- AIM OF THE TASK: Transcribe exactly, please, the lines from the one containing "The image size is (2284, 1120)." through the end of the records below, and leave out the pictures.

- Collected data:
---

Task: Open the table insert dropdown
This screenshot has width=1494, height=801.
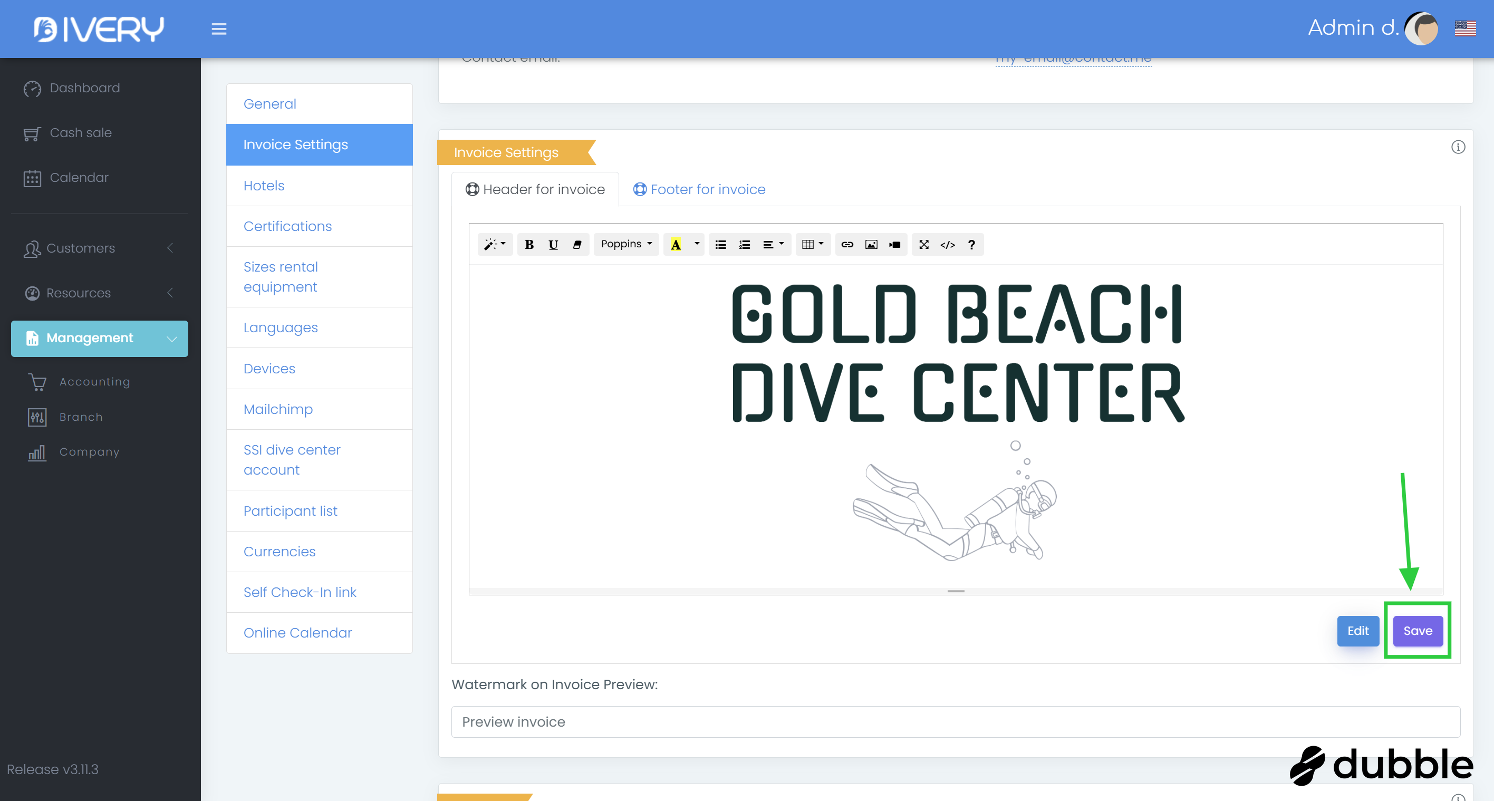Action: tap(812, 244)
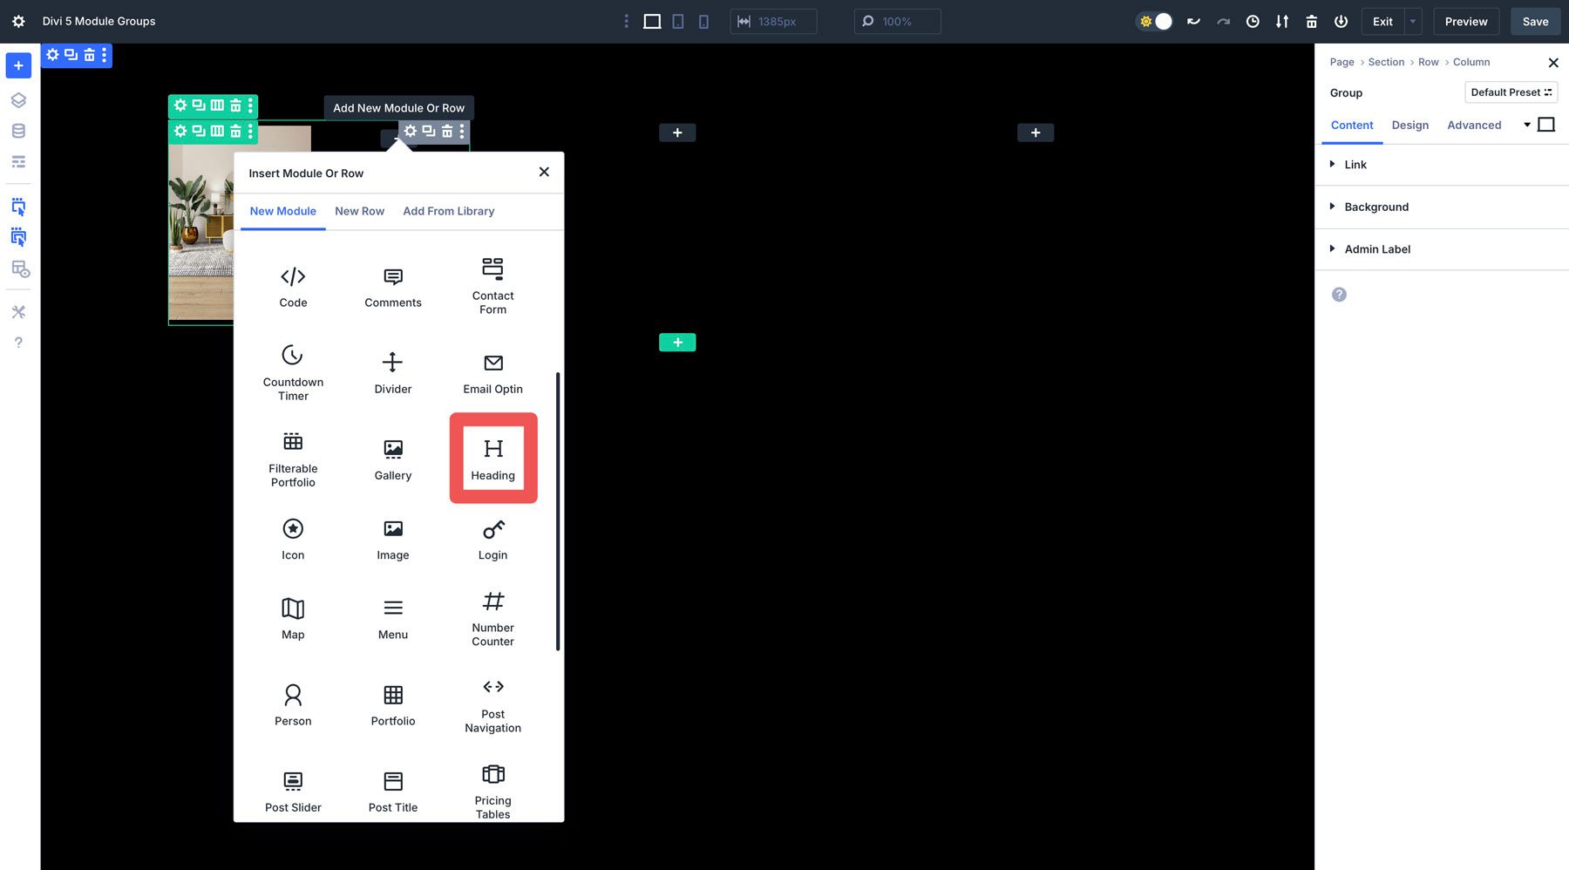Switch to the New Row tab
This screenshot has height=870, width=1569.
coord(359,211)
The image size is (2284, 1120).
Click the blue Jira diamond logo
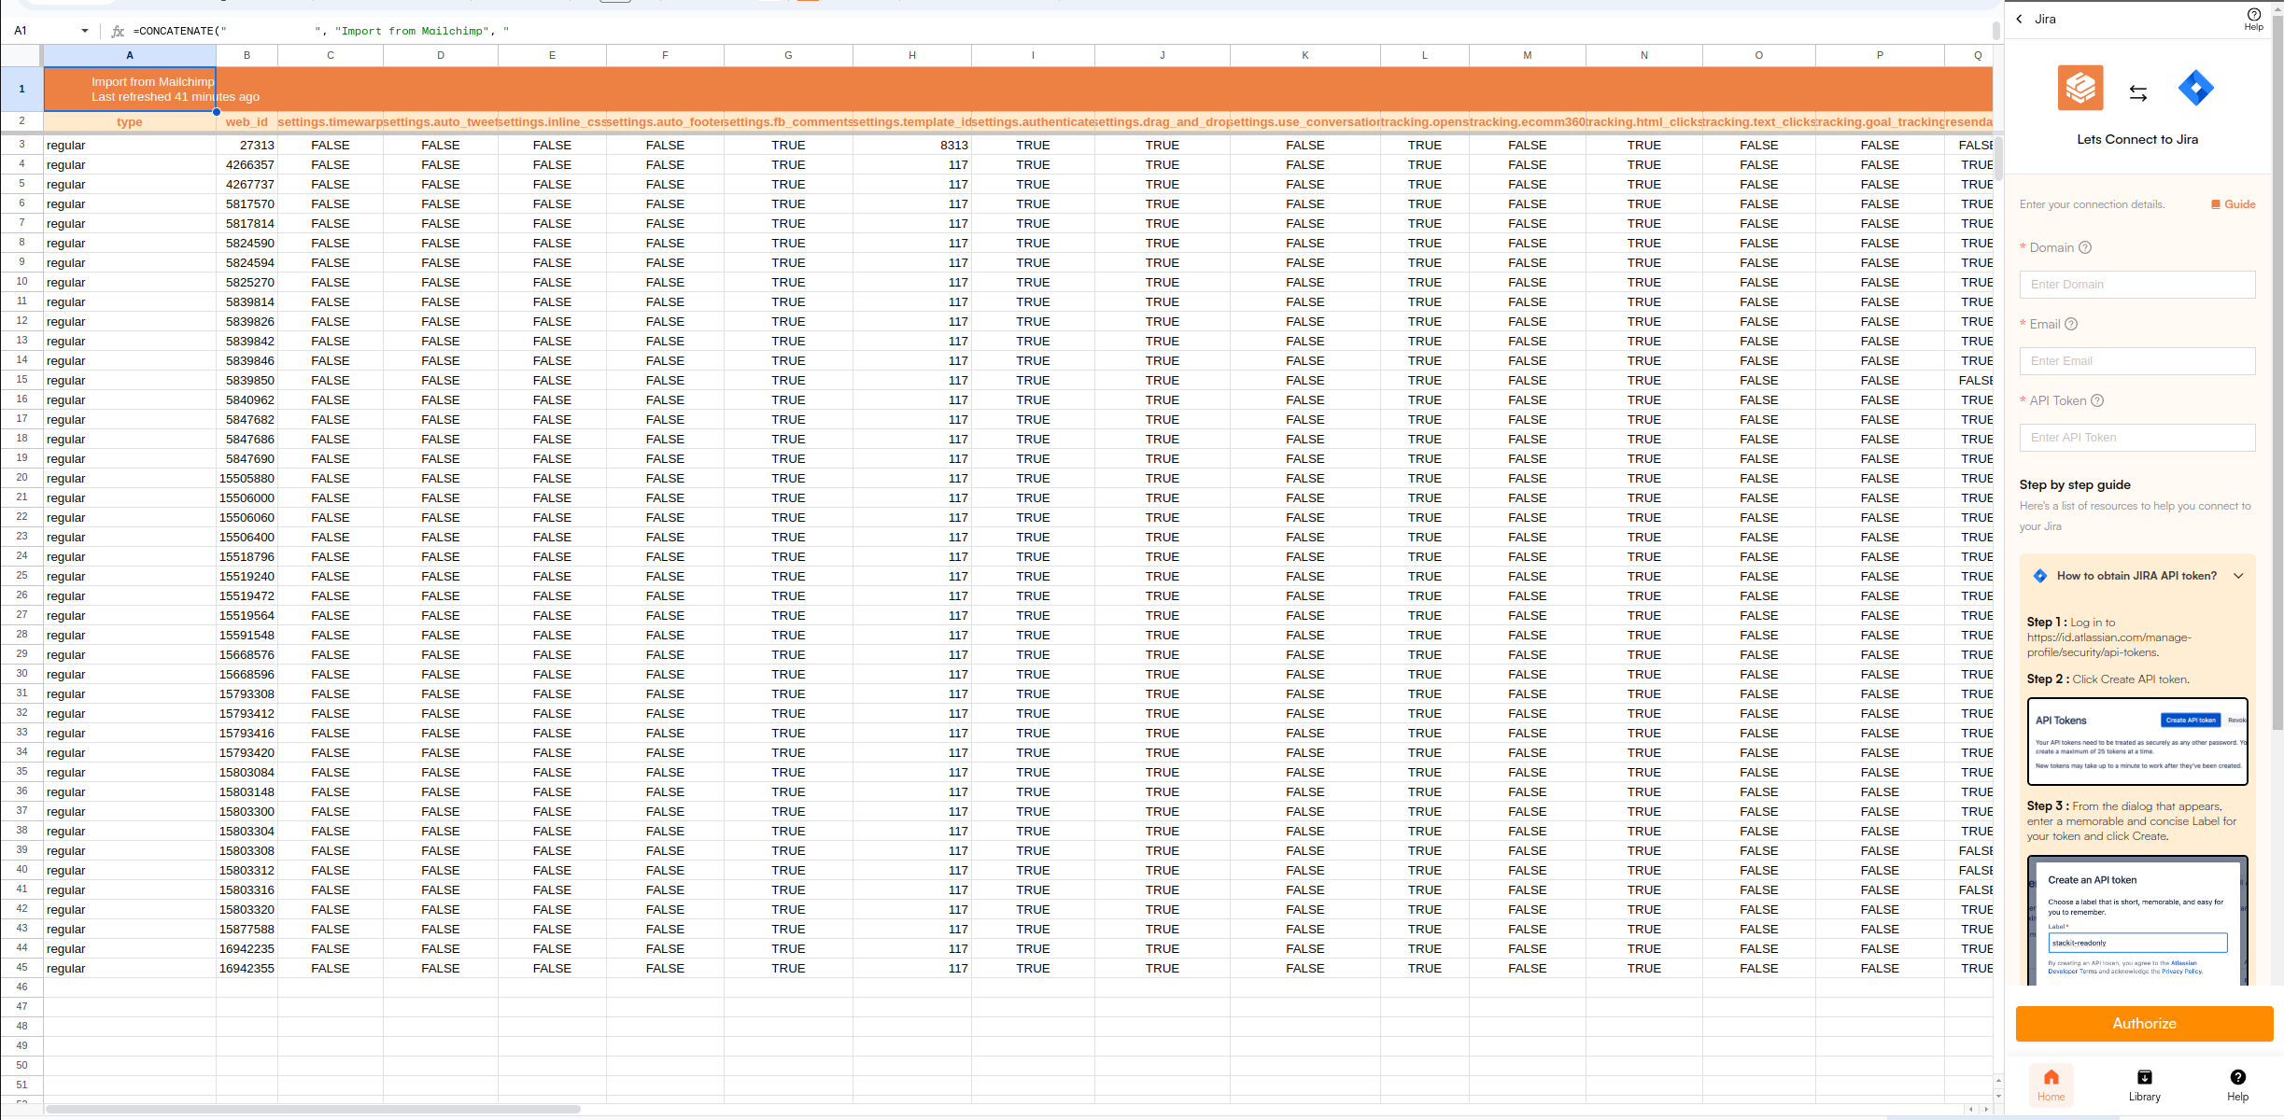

---

- RESPONSE TO THE TASK:
The image size is (2284, 1120).
Click the blue Jira diamond logo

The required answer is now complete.